Scenery Changes

Apr 13, 2003 01:46

Leaving New York was more emotional than I was expecting. I have been looking forward to returning home because I miss it terribly, yet there was a sadness about leaving America. There are moments in life that are paramount, ones that grab onto you firmly, giving you this feeling in the pit of your gut that somehow everything is going to change. That is what it was like when I walked up the steps to Rufus' flat weeks ago. He opened the door, and the tidal wave of emotion usurped me. Yes, things would be different. Things are different. And every day I close my eyes and thank the stars above that I was given this chance.

I suppose it all sounds very corny. And honestly, I am the last person to care if it does. Material objects are not important; I could not give a shit about fame. What matters in this life are the people we surround ourselves with, the people we interact with daily that touch and change our lives. Our family, our friends, our lovers. These are the people that matter. They are what makes life worth living. Sure, there are obstacles that often stand in the way: fights, disagreements, betrayals, lies. Although, after all of these things, it is the people who are still beside you, offering arms when you need to be held, offering words of advice or encouragement when you need to hear them.

Thursday night was spent packing. I am leaving with the single bag I arrived with. After much difficulty and debate, Rufus was able to manage to fit his belongings for his stay in London into three suitcases. This took some coercion and reasoning on my part. If I was not there, he would have very likely gotten on the plane with at least six bags. We shared tears and tender words. He is rather afraid of returning to Kouvola. It will not happen immediately. We will spend the weekend together in London before I return home to Kouvola by myself Monday evening. I understand perfectly the reasons behind his worry. All I know how to do is comfort him and show him that it is possible to escape black clouds, that if you are patient, sun will eventually shine through.

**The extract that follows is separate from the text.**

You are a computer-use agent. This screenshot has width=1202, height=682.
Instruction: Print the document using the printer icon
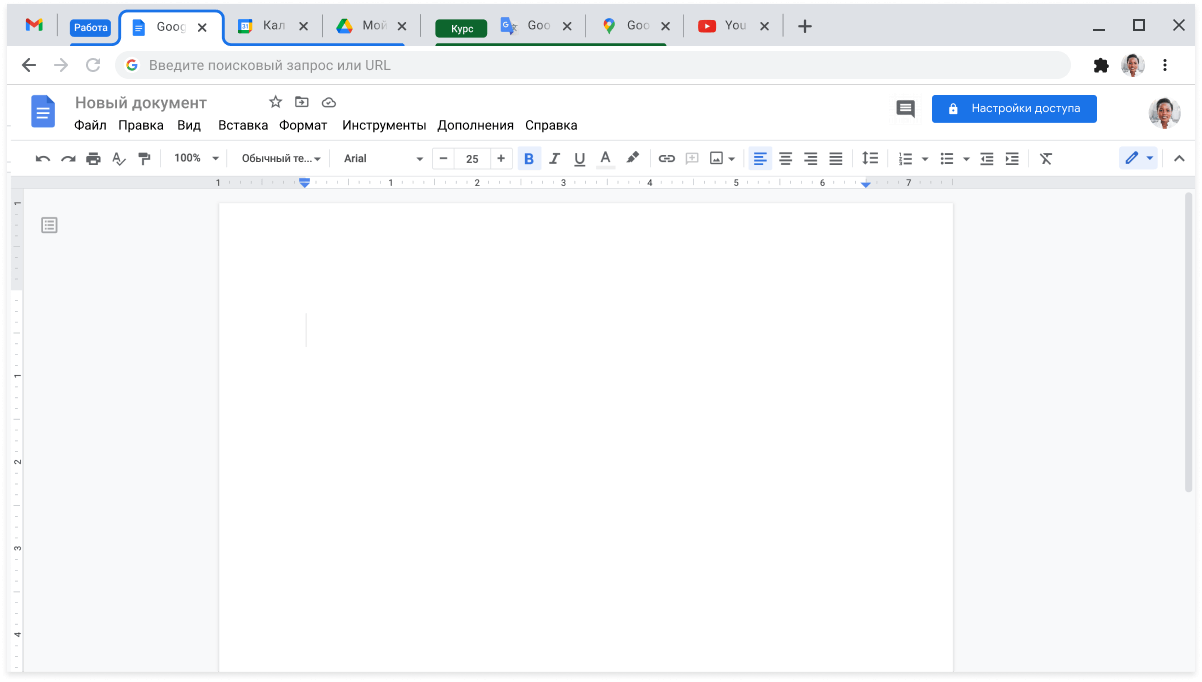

We are moving on to a new phase in our relationship. I still have no idea what the future brings, yet I am always hopeful. I am not sure where this optimism has come. I have changed so much, beginning to find strength and joy within myself that I never knew was there. Everything is going to be alright, I can face each day, I can do this. It has been one of the greatest growing experiences of my life. Miraculous things can come out of bad situations. I am happy that they have.